院の若宮十三にならせ給ふは、公宗きんむねの中将と言ひし人の娘の御腹なり。円満院の法親王の御弟子にならせ給ふべしとて、正月二十八日に、その御用意あり。承明門院より渡り給ふ。院の網代庇あじろびさしの御車にて、上達部は車、具実ともざねの大納言を上首にて六人、殿上人十六人、馬にて、色々にいとよそほしう、めでたくておはしましぬ。その夜、やがて御髪みぐし下ろして、御法名円助ゑんじよと聞こゆ。いと美しげさ、仏などの心地して、あはれに見え給ふ。院の宮達の御中には、御兄にて物し給へど、御外戚げさくの弱きは、今も昔もかかるこそ、いといとほしきわざなりけれ。御匣みくしげ殿の御腹の若宮も三つにならせ給へる、承明門院にて、御魚味聞こし召しなどすべし。これも法親王がねにてこそは物し給はめ。数多あまたの御中に、この御子は、御かたち優れ給へれば、院もいとらうたく思ひ聞こえさせ給ひけり。

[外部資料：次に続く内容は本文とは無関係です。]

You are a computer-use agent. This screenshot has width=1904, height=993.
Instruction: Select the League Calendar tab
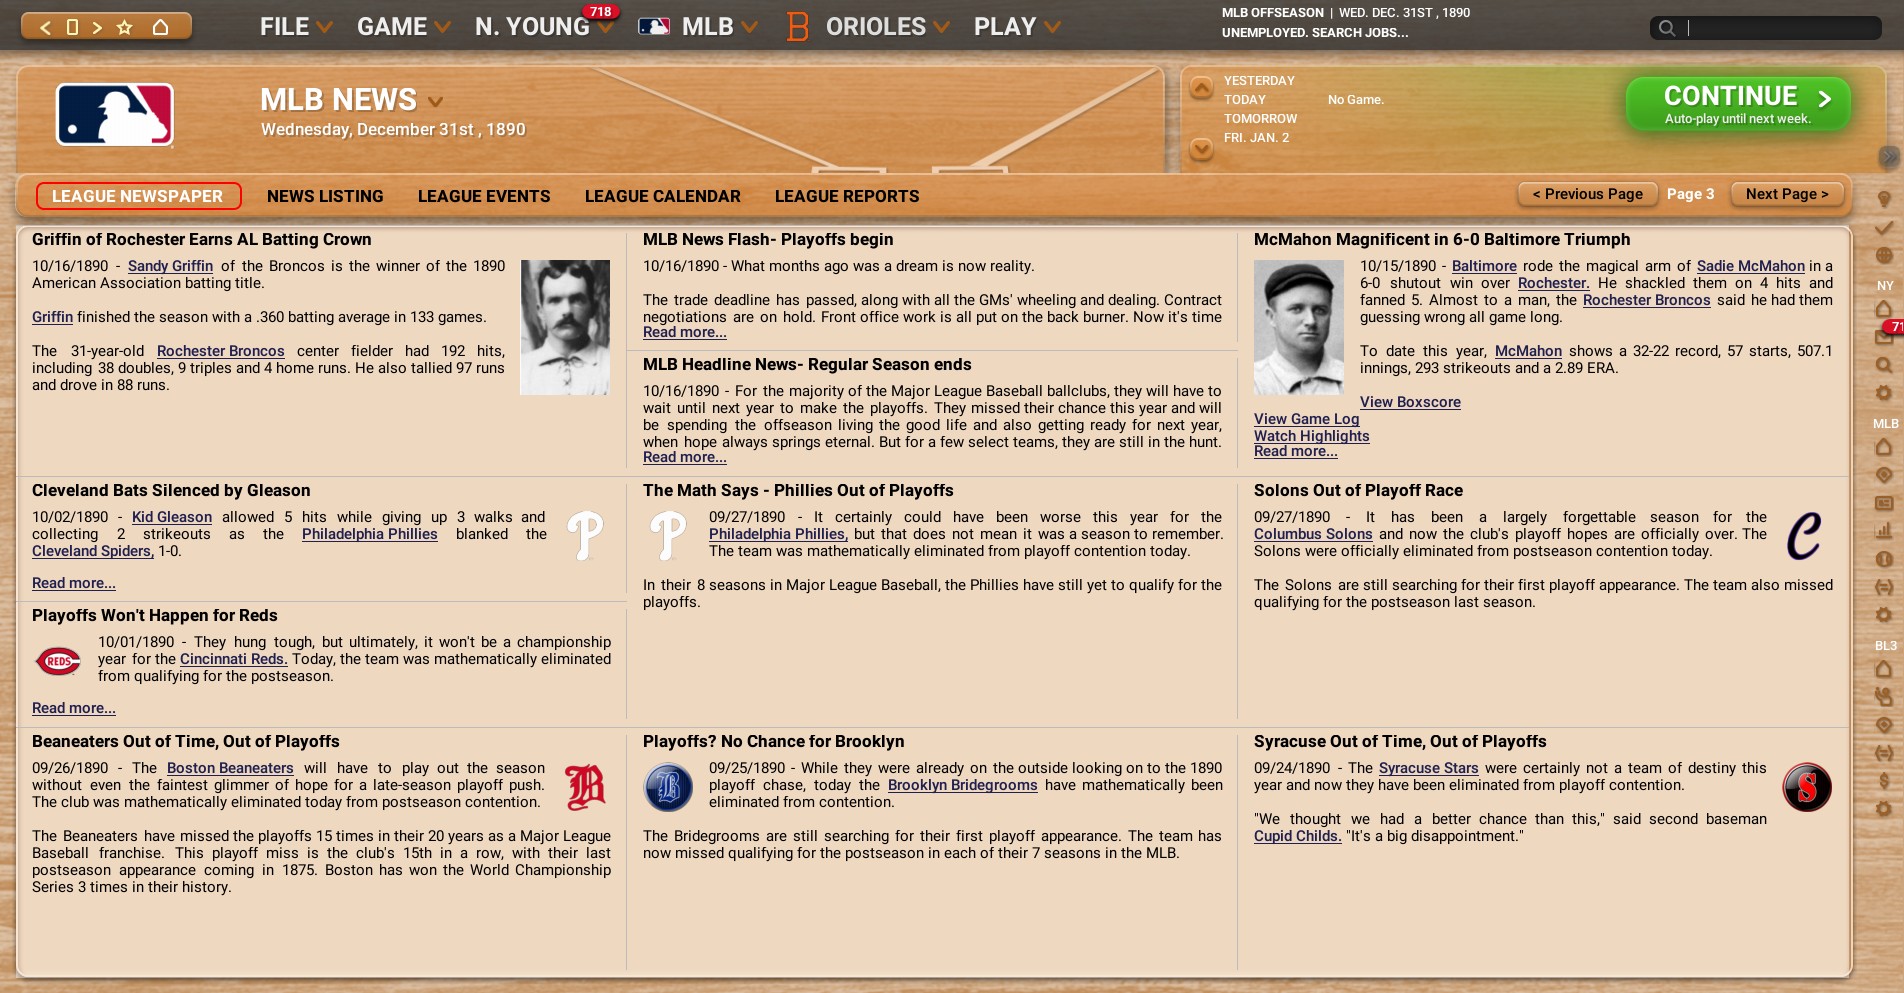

院(第八十八代後嵯峨院)の若宮(第七皇子)は十三になられておられました、公宗中将(西園寺公宗)と申す人の娘(一条能保よしやすの娘らしい)の子でございました。円満院の法親王(第八十三代土御門天皇の皇子、仁助にんじよ法親王。後嵯峨天皇の同母兄)の弟子にならせようと、正月二十八日に、用意がございました。承明門院より渡られました。院の網代庇の車([唐破風からはふ造りの屋根と庇をつけた網代車。親王・摂関・大臣・大将などの乗用])に乗られて、上達部は車、具実大納言(堀川具実)を上首([集団の長])として六人、殿上人十六人、馬に乗られて、色々にたいそう飾り、厳しうございました。その夜、やがて髪を下ろされて、法名を円助と申されました(円助法親王)。たいそう美しく、仏のような気がいたして、ありがたく思われました。院(後嵯峨院)の宮達の中では、年長でございましたが、外戚([母方の親類])が非力では、今も昔も変わるところがございません、お気の毒なことでございました。御匣殿(三条公房きんふさの娘)の子の若宮も三つになられておられました、承明門院で、魚味始まなはじめ([平安朝の宮廷貴族社会で行われた通過儀礼の一つで、小児に初めて魚鳥の肉などの動物性食品を与える儀式])がございました。この皇子も法親王になられましたか(後嵯峨天皇の第六皇子、性助しようじよ入道親王)。数多の中に、この皇子は、姿かたち優れておられましたので、院もたいそうかわいがっておられました。